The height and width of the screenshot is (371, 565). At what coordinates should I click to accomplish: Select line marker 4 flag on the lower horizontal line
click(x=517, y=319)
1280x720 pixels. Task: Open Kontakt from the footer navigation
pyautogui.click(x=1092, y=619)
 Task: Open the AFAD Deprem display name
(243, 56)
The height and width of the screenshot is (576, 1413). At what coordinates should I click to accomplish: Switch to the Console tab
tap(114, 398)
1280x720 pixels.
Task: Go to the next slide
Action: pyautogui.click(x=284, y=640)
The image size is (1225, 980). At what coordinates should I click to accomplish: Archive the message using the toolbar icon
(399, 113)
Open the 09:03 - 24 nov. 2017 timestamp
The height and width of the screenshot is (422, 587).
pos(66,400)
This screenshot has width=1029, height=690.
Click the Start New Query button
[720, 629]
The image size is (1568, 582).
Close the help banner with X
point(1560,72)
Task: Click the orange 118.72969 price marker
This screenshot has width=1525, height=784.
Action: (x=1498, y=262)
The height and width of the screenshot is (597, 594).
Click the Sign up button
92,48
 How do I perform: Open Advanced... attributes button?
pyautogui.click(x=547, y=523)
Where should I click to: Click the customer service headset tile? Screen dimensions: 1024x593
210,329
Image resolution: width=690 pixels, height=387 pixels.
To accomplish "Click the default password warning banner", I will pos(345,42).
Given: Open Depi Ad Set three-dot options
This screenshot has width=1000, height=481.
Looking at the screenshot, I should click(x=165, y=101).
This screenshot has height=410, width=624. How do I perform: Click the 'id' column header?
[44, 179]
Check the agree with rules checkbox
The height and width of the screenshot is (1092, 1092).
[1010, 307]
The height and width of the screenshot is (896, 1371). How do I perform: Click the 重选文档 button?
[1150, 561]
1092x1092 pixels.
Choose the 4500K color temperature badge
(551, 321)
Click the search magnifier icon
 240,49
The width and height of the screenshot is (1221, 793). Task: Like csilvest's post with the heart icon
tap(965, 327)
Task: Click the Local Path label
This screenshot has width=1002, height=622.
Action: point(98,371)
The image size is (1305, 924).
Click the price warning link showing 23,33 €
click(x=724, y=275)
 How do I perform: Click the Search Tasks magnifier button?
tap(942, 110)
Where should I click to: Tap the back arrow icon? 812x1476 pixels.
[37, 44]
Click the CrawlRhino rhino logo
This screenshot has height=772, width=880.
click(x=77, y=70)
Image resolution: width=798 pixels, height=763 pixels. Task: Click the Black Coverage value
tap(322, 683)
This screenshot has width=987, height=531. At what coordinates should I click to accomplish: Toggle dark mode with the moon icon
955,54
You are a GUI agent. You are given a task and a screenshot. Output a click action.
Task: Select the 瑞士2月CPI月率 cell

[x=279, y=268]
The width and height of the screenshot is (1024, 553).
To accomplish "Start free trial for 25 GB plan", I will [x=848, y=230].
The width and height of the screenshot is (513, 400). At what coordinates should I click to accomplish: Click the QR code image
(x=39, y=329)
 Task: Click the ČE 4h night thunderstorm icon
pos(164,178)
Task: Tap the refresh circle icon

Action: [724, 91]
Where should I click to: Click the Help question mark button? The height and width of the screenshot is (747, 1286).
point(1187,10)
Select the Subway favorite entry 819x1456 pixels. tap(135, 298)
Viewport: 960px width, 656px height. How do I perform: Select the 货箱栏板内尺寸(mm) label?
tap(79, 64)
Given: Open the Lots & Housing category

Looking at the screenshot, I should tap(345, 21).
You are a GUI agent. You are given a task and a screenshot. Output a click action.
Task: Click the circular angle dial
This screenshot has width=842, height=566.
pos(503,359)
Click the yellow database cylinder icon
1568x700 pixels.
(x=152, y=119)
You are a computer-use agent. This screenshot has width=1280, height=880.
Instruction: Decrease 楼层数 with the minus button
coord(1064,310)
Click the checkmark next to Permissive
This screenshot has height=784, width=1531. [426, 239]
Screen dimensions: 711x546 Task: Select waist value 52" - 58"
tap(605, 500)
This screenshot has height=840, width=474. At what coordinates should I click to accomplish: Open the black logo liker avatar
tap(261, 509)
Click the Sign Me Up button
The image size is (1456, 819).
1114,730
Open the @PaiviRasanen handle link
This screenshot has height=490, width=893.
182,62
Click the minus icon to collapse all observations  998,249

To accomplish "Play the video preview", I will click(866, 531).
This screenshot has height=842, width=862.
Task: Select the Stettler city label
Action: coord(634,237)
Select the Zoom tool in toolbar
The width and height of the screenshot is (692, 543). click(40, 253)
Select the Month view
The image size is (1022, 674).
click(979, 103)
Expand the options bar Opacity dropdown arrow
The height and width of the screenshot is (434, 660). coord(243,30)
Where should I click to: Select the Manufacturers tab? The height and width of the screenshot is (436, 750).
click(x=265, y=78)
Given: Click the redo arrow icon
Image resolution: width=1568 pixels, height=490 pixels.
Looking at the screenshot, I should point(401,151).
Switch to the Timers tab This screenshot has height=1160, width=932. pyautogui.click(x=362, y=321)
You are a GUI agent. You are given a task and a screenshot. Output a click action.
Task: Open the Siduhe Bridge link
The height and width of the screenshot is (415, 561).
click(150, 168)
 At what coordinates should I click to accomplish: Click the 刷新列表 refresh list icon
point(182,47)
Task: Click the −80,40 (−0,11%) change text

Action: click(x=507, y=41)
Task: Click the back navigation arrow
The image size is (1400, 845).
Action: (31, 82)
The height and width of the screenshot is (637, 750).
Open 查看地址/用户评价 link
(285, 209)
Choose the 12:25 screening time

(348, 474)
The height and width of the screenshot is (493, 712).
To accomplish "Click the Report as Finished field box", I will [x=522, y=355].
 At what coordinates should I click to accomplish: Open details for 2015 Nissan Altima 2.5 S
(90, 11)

THE PROBLEM: Return the lines of the listing above exactly as they appear, starting with the first and stopping after the line that holds "Image resolution: width=690".

RESULT:
The height and width of the screenshot is (371, 565). At what coordinates should I click to accomplish: Select line marker 4 flag on the lower horizontal line
click(x=517, y=319)
1280x720 pixels. Task: Open Kontakt from the footer navigation
pyautogui.click(x=1092, y=619)
 Task: Open the AFAD Deprem display name
(243, 56)
The height and width of the screenshot is (576, 1413). At what coordinates should I click to accomplish: Switch to the Console tab
tap(114, 398)
1280x720 pixels.
Task: Go to the next slide
Action: pyautogui.click(x=284, y=640)
The image size is (1225, 980). At what coordinates should I click to accomplish: Archive the message using the toolbar icon
(399, 113)
Open the 09:03 - 24 nov. 2017 timestamp
The height and width of the screenshot is (422, 587).
pos(66,400)
This screenshot has width=1029, height=690.
Click the Start New Query button
[720, 629]
The image size is (1568, 582).
Close the help banner with X
point(1560,72)
Task: Click the orange 118.72969 price marker
This screenshot has width=1525, height=784.
Action: (x=1498, y=262)
The height and width of the screenshot is (597, 594).
Click the Sign up button
92,48
 How do I perform: Open Advanced... attributes button?
pyautogui.click(x=547, y=523)
Where should I click to: Click the customer service headset tile? Screen dimensions: 1024x593
210,329
Image resolution: width=690 pixels, height=387 pixels.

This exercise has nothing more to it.